> _Excerto do texto_:
'''

EM QUE SE FALA DA REFORMA AGRÁRIA E DE OCUPAÇÕES.
EM ALCOBAÇA NÃO HOUVE OCUPAÇÕES, POIS CLARO!
Fleming de Oliveira
Em 9 de fevereiro de 1975, o PC realizou, em Évora, a I
Conferência dos Trabalhadores Agrícolas do Sul.
Milhares de trabalhadores, provenientes dos distritos de
Évora, Beja, Portalegre, Setúbal e Santarém, participaram na conferência e no
comício de encerramento.
A Conferência e as decisões nela tomadas, entre as quais
se destacava a de avançar para uma Reforma Agrária que entregasse a “terra a quem a trabalha”, constituíram o
primeiro passo no caminho da construção concreta da Reforma Agrária,
alegadamente substituindo o desemprego e a miséria, pela produção, o trabalho e
o pão.
Aquele acontecimento parecia coroar a difícil e
persistente luta, na qual esteve sempre presente o PC, organizando-a e
dirigindo-a.
Levada a cabo pelo proletariado agrícola do Sul, sob o
lema “A Terra a quem a Trabalha”, que
foi parte do combate travado contra o salazarismo que, por isso, a reprimiu com
perseguições, prisões e torturas, onde se destacam os assassinatos dos
militantes comunistas como Alfredo Lima (Alpiarça, 1950), Catarina Eufémia (Baleizão,
1954) e José Adelino dos Santos (Montemor-o-Novo, 1958).
A “grande” História
da Reforma Agrária, tal como a do PREC, pode ser contada, sob mais do um
ângulo. Em comum, só talvez o de não ser propriamente uma situação nova, pois
na I República, em 1912 e 1917, houve levantamentos de trabalhadores no
Alentejo a que se seguiram ocupações de propriedades. Um dado adquirido, é que
em geral os camponeses viviam muito mal até ao 25 de abril e, que os
proprietários das grandes herdades, praticavam uma agricultura de baixo nível,
quando comparado com a dimensão da terra, que só uma minoria as geria
pessoalmente e que a maioria, na cidade, apenas retirava a cortiça de sete em
sete anos.

'''

> _Registos apresentados_:
'''

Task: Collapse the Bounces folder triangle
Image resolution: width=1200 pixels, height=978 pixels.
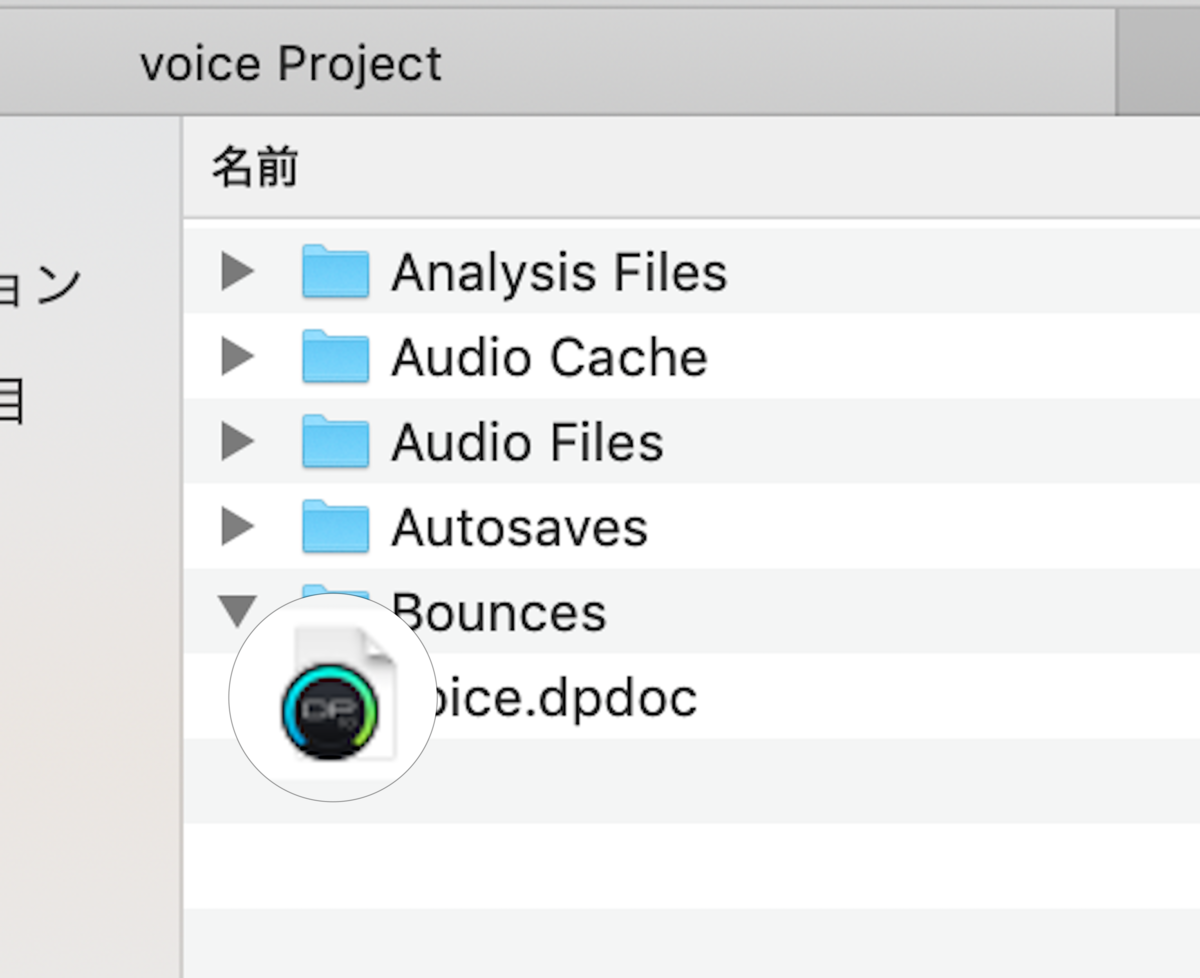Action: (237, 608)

'''
'''

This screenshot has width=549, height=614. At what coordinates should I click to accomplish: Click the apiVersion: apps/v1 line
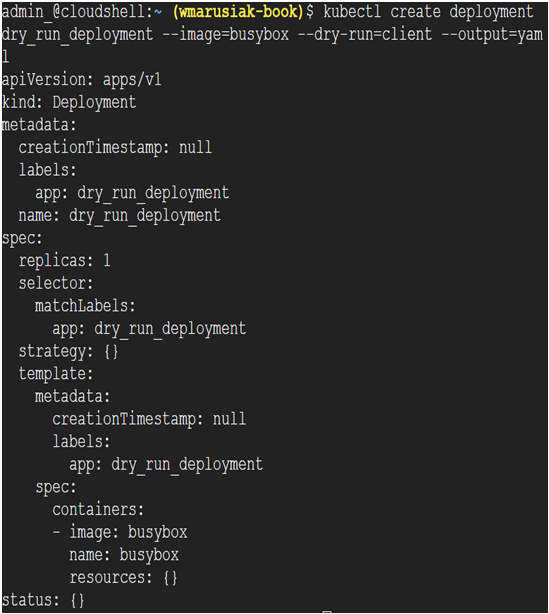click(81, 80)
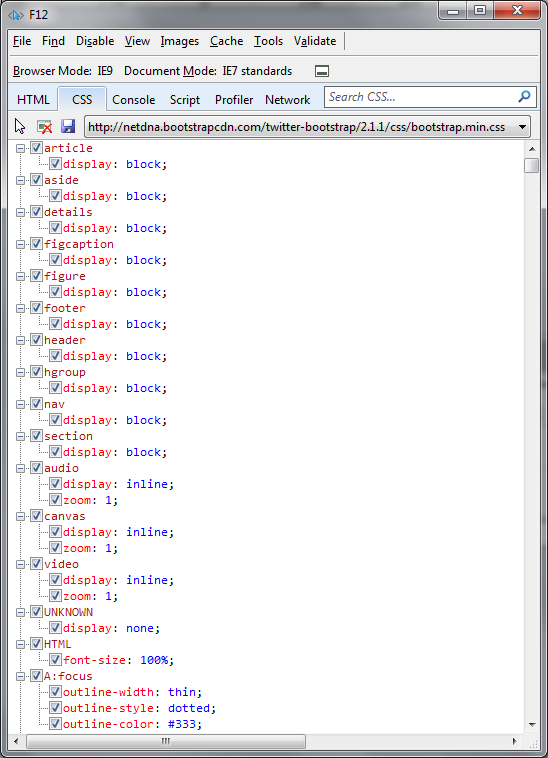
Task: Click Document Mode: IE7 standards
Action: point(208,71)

'''
'''

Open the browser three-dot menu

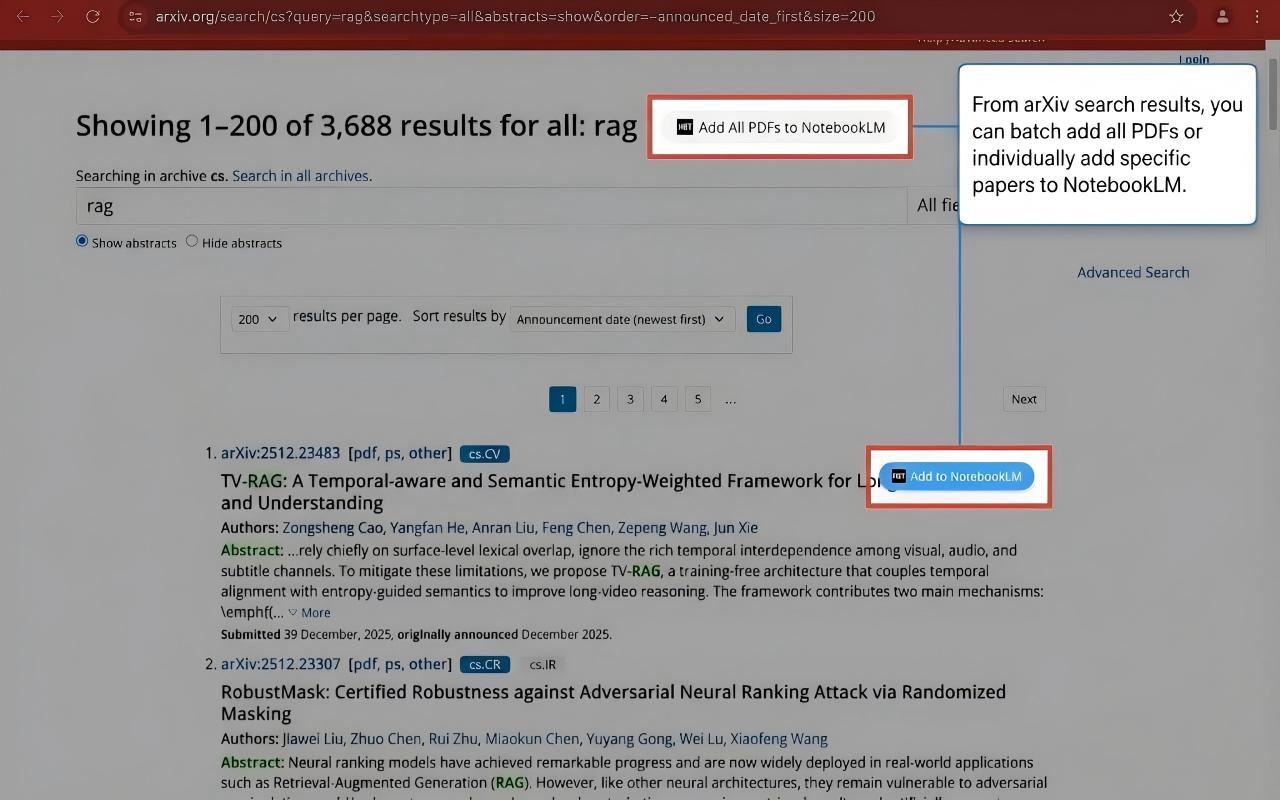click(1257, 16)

'''

> _Tarefa pedida_:
Segundo o texto sobre a Reforma Agrária, de que distritos vinham os trabalhadores que participaram na conferência realizada em Évora? Indique-os todos.

> _Resultado da tarefa_:
Évora, Beja, Portalegre, Setúbal e Santarém.